Le clamorose nuove indiscrezioni stanno affondando la società le cui azioni mercoledì scorso sono crollate in Borsa dopo che il suo CEO, Borje Ekholm, ha dovuto ammettere che il consiglio d’amministrazione potrebbe aver pagato tangenti all’ISIS nel tentativo di penetrare nel mercato iracheno della telefonia.
Dopo la caduta di Saddam Hussein nel 2003, l’Iraq benchè realtà economica ancora a rischio era considerato un territorio di conquista in quanto mercato vergine e potenzialmente uno dei più lucrativi per le telecomunicazioni.
Ericsson è uno dei più grandi produttori al mondo di apparecchiature per le telecomunicazioni ed è presente in Iraq dal 2003.

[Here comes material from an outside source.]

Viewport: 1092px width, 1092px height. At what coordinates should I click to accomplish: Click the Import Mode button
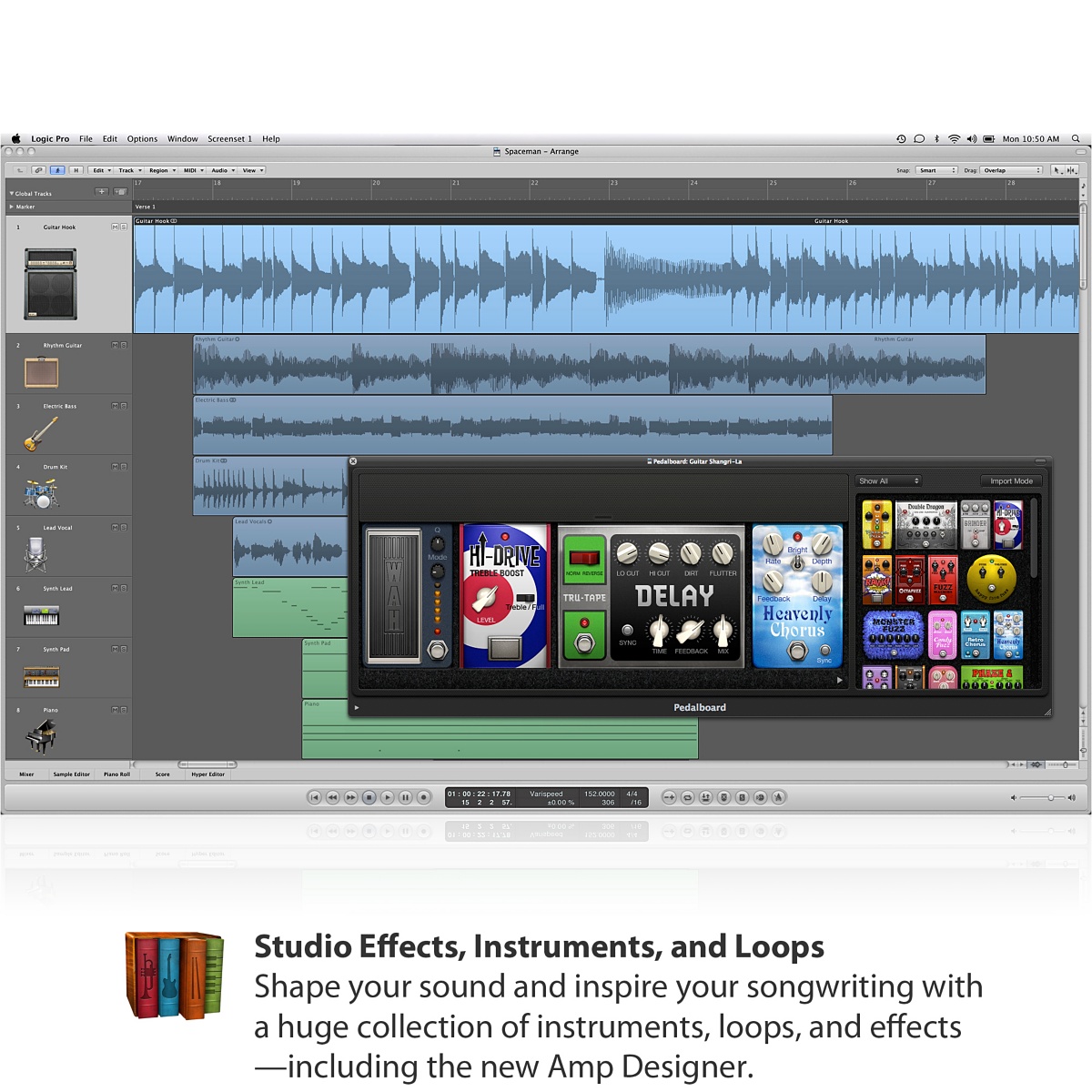coord(1011,480)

I fatti contestati risalirebbero a quando Ericsson acquistò in Iraq linee di trasmissione che attraversavano aree sotto il controllo di varie organizzazioni terroristiche, tra cui l’ISIS. Da quel periodo in poi la società svedese dispose un’indagine interna scoprendo una lunga serie di spese molto sospette risalenti al 2018 senza riuscire però a determinare con esattezza le causali dei pagamenti e chi fosse il destinatario finale effettivo dell’enorme flusso di denaro.
Per dirla in altri termini, tangenti pagate da funzionari di Ericsson allo Stato Islamico in Iraq. Denaro che potenzialmente potrebbe aver contribuito a finanziare l’acquisto di armi per i terroristi.

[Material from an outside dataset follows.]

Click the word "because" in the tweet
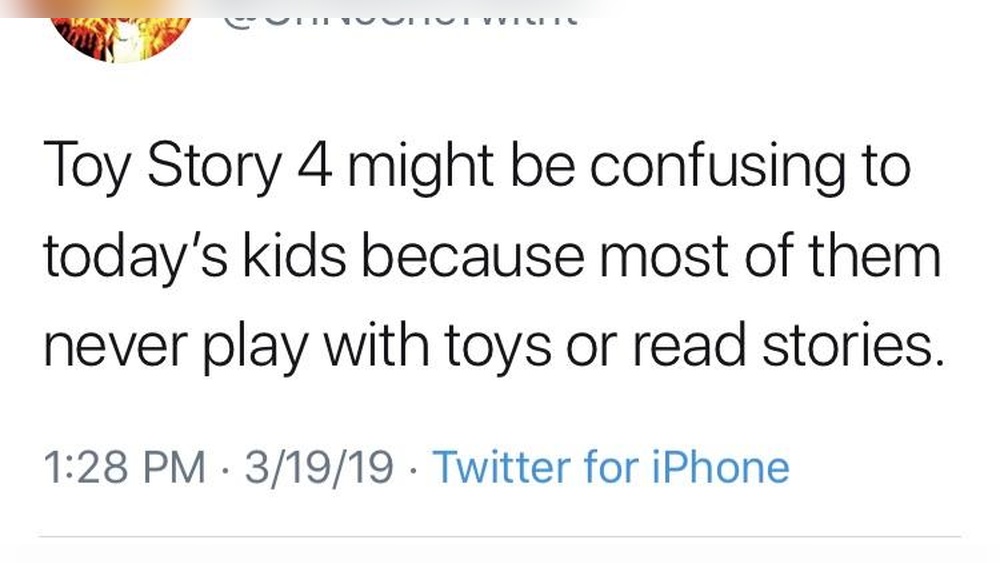The image size is (1000, 563). [x=467, y=257]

L’ammissione di Ericsson arriva solo dopo che a ottobre la società è stata formalmente accusata dal Dipartimento di Giustizia degli Stati Uniti d’aver violato l’ accordo del 2019 da 1 miliardo di dollari stipulato con i giudici per porre fine alla precedente lunga indagine per corruzione ancora in corso.